上記図4で用いた耐シャンプー性試験と同様の試験を、各種パーマネントウェーブ後処理剤で処理した後の毛髪で行い、下記の基準で評価した。
○:処方例2で処理した毛髪と比較し、ウェーブ形成力の保持効果が高まった。
△:処方例2で処理した毛髪と比較し、ウェーブ形成力の保持効果が若干高まった。
Claims (4)
- ヒト毛髪から分離・精製されるゲル濾過カラムクロマトグラフィによる平均分子量測定値が11000である蛋白質を、SDS−ポリアクリルアミド電気泳動法を用いて視覚的に定性分析することによって、パーマネントウェーブ形成能を診断することを特徴とするパーマネントウェーブ形成能診断方法。
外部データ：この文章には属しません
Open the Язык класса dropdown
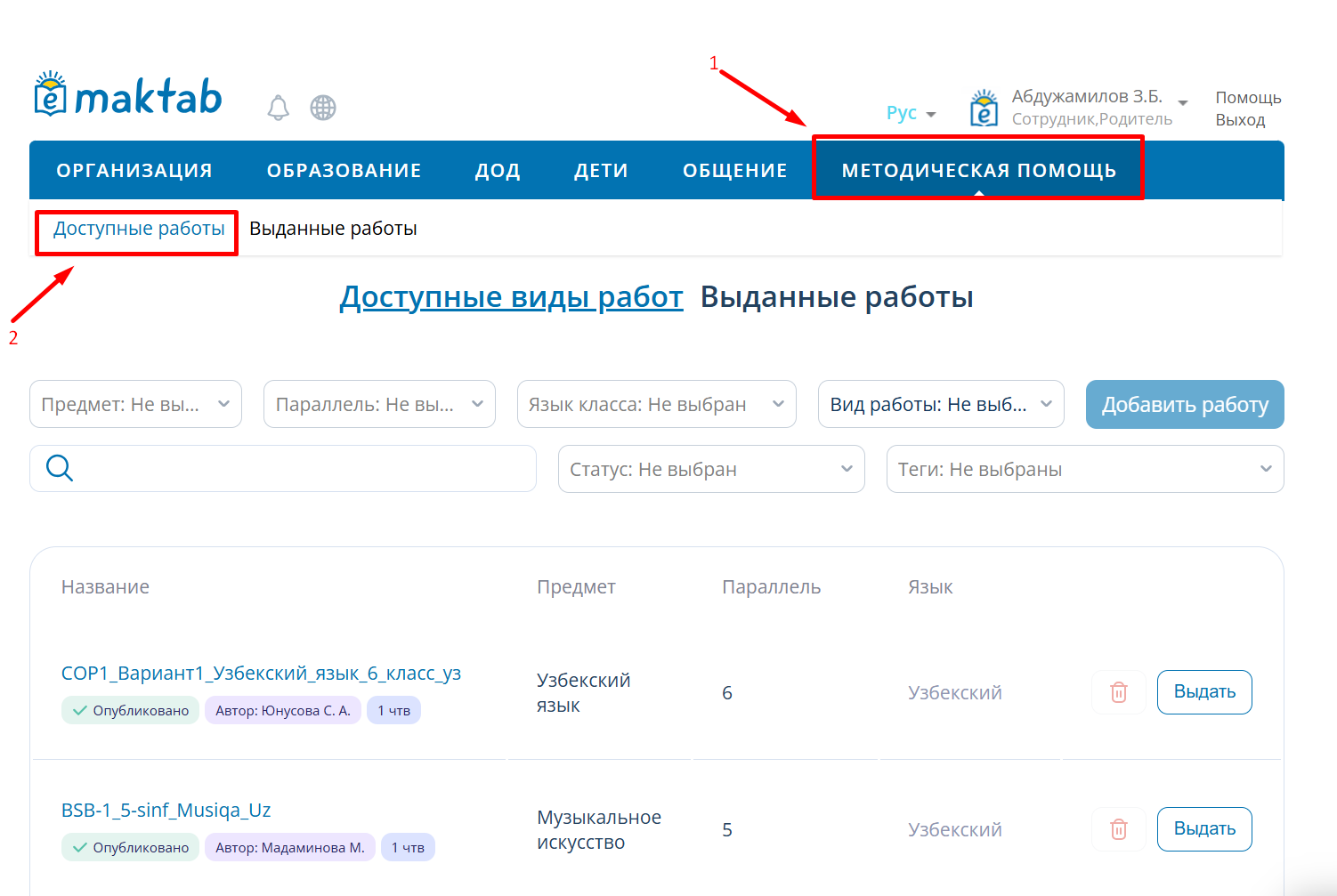The width and height of the screenshot is (1337, 896). click(x=656, y=404)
- ヒト毛髪から分離・精製されたゲル濾過カラムクロマトグラフィによる平均分子量測定値が11000の蛋白質を配合したものであることを特徴とする毛髪処理剤。
- ヒト毛髪から分離・精製されたゲル濾過カラムクロマトグラフィによる平均分子量測定値が11000の蛋白質および9700の蛋白質を含有する分子量8000〜12000の蛋白質組成物を配合したものであることを特徴とする毛髪処理剤。
- 請求項2または3に記載の毛髪処理剤を、毛髪に付与することによって、毛髪のパーマネントウェーブ形成能を修復・改善することを特徴とする毛髪処理方法。